Ein gemeinsames Schmücken Wochen vor Weihnachten gab es damals nicht – während heutzutage schon Anfang Dezember die ersten Christbaumkugeln vom Dachboden geholt werden.
„Das war früher undenkbar“, erzählt mir mein Vater, als ich ihn frage, wie seine Familie früher Weihnachten gefeiert hat. Wenn wir unsere Geschenke ausgepackt haben, beschrieb er stets, was er damals bekommen hat und dass wir uns glücklich schätzen sollten, so reich beschenkt zu werden. Aber wie genau wurde denn damals eigentlich gefeiert? Das hat er mir jetzt endlich erzählt.
Das Wohnzimmer wurde für Weihnachten extra geheizt
Nicht nur das Schmücken des Weihnachtsbaumes lief anders ab als heute, sondern auch die Bescherung selbst. Die gab es nämlich nicht am 24. Dezember – der Tag, der für mich eigentlich immer das richtige Weihnachten war.
„Jesus wurde doch erst in der Nacht zum 1. Weihnachtstag geboren. Eigentlich feiern wir alle zu früh“, sagt Papa. Als er ein kleiner Junge war – also in den Sechzigern – wurde an Heiligabend das Haus geputzt. Erst am 25. Dezember feierte die Familie Weihnachten. Und wie!

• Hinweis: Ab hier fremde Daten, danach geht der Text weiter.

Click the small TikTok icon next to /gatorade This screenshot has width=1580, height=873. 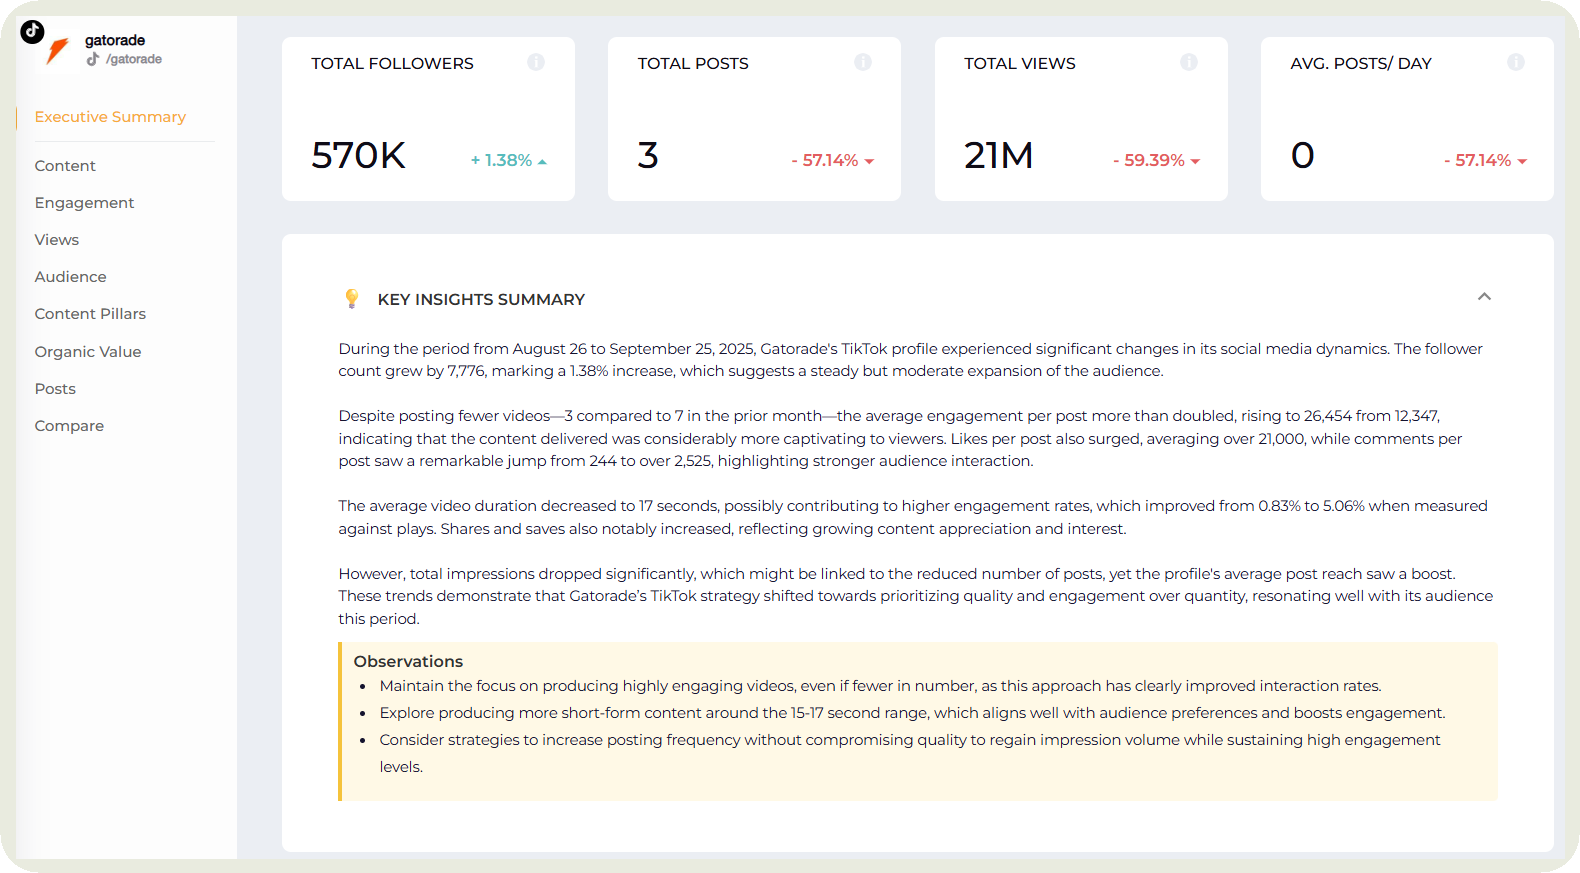click(93, 59)
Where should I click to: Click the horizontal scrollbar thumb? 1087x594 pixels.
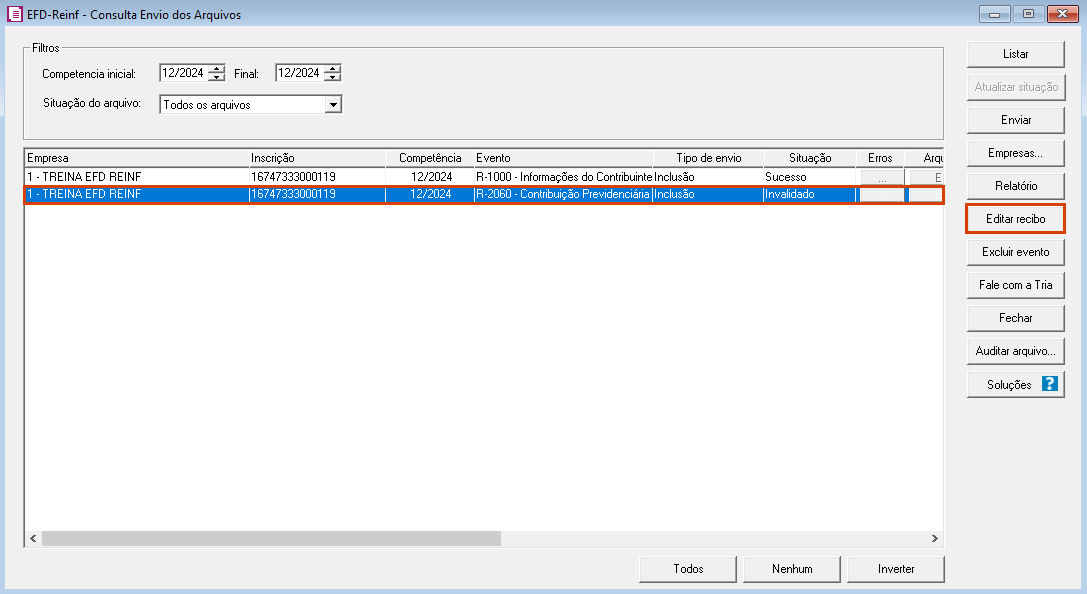(x=271, y=539)
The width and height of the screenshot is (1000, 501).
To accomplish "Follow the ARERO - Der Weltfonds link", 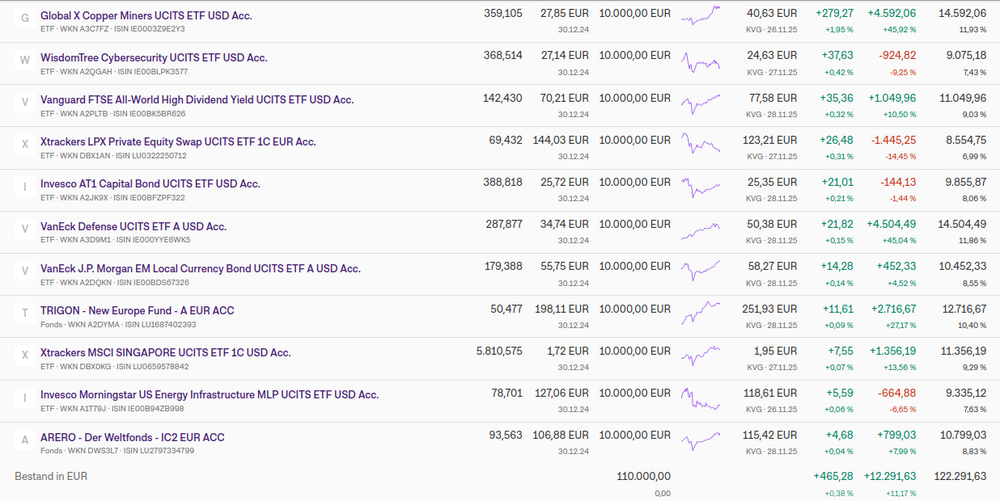I will tap(132, 437).
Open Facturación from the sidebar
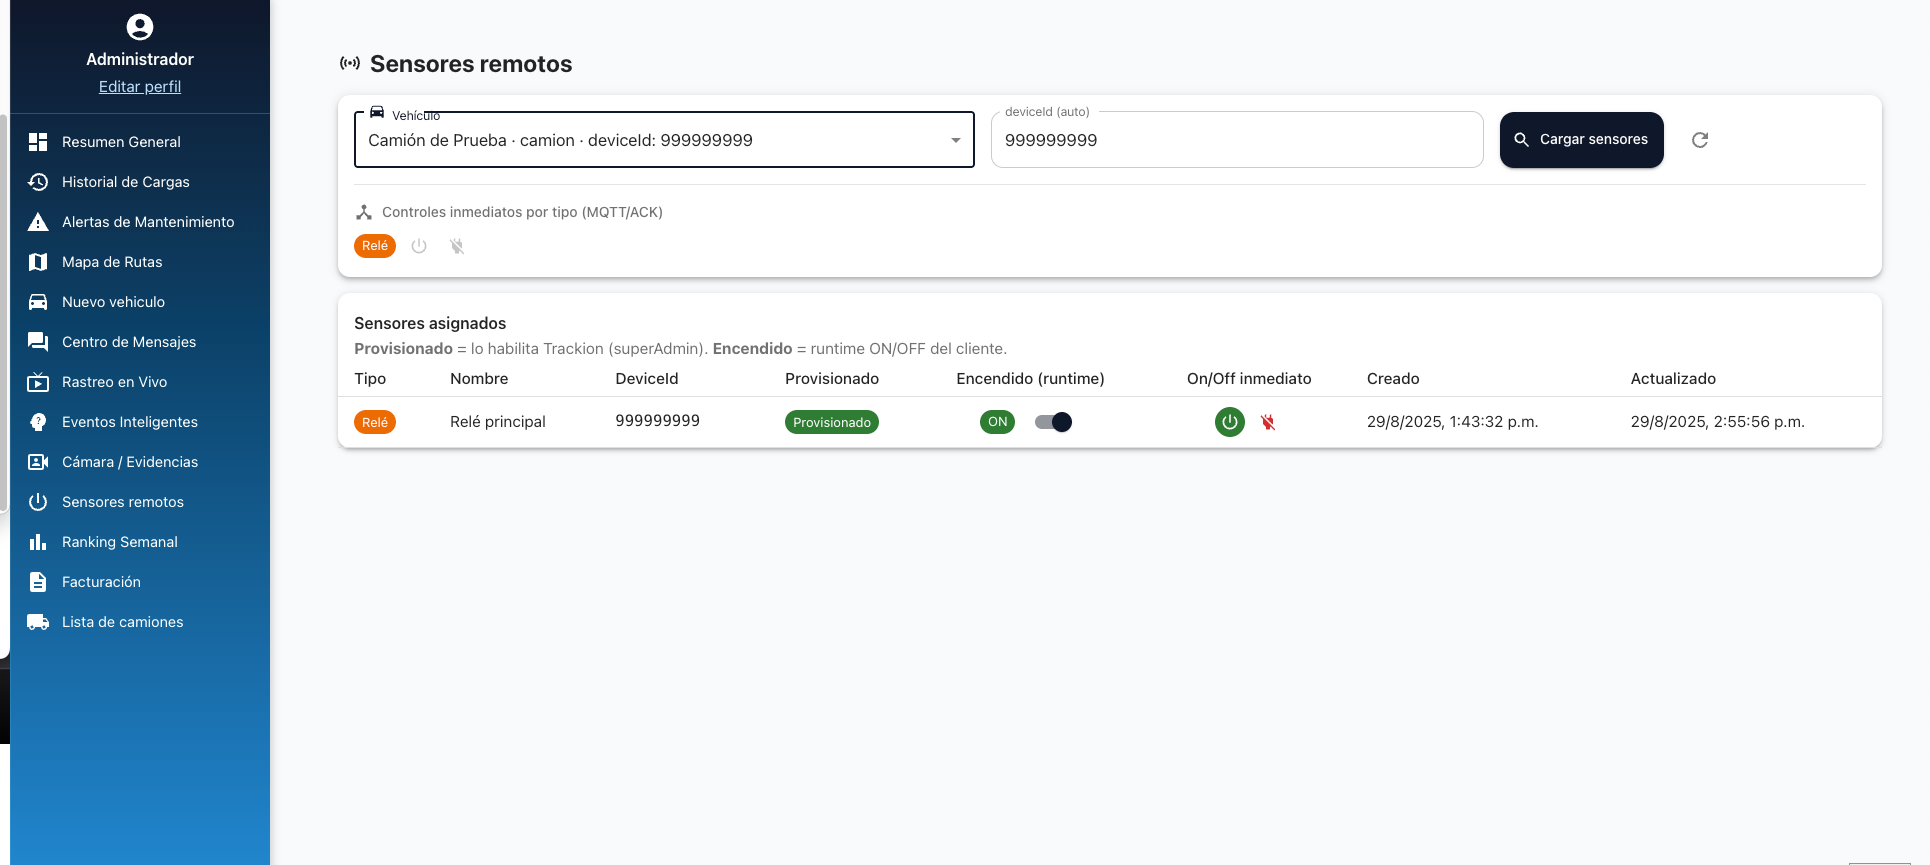 101,582

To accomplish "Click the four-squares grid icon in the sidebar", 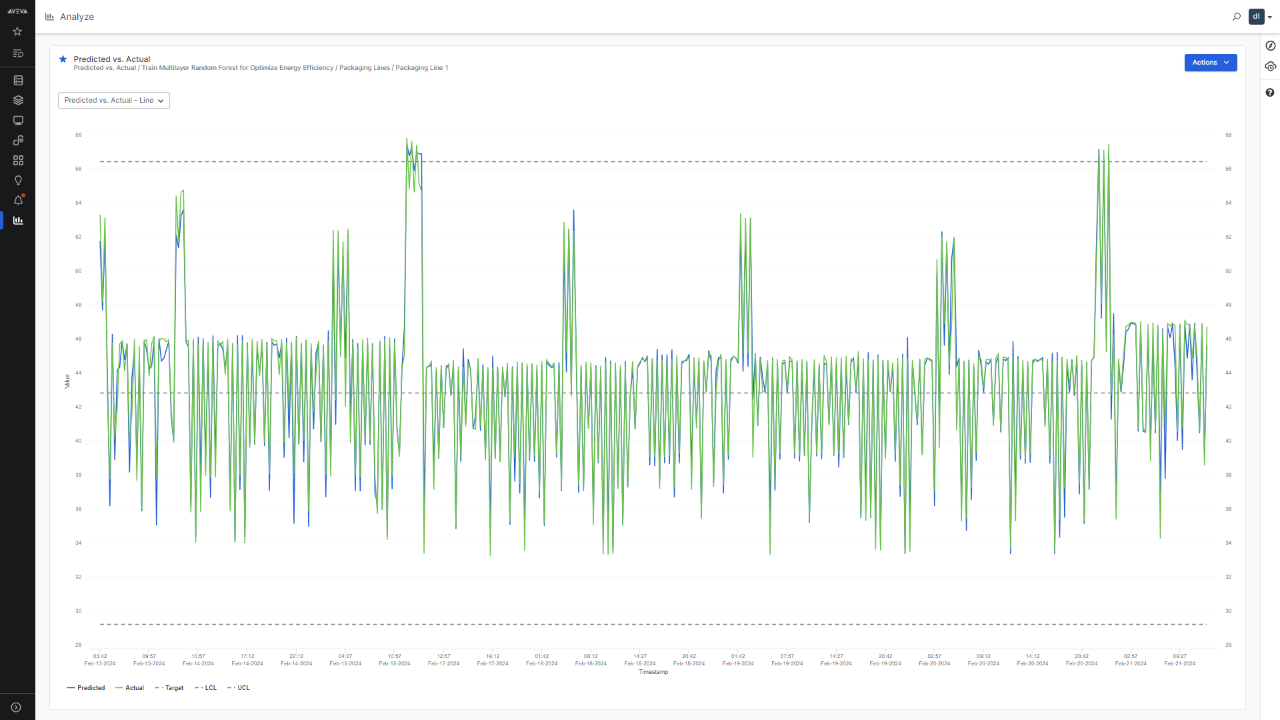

Früher war mehr Lametta – hier der Beweis . © privat
„Wir konnten die ganze Nacht nicht schlafen vor Aufregung“, schildert er. Als er und seine fünf Geschwister dann am nächsten Morgen ins Wohnzimmer durften, sahen sie endlich den reich geschmückten Baum, der übrigens in einer wackeligen Vase stand und zusätzlich mit einem Seil gesichert werden musste. „Der Schmuck war komplett Silber. Und es gab deutlich mehr Lametta. Das kriegt man heutzutage ja kaum noch“, sagt Papa (und ich bin ehrlich gesagt froh, dass er keins gefunden hat.)
Das Wohnzimmer wurde für dieses besondere Ereignis extra geheizt. „Man war nicht jeden Tag im Wohnzimmer. Es wurde nur zur Kommunion und an Weihnachten geheizt“, erinnert er sich. Doch das Schönste war für ihn und seine Geschwister damals freilich weder der Baum noch das warme Wohnzimmer, sondern natürlich die Geschenke. In diesem Punkt sind Kinder von früher und heute eben doch gleich.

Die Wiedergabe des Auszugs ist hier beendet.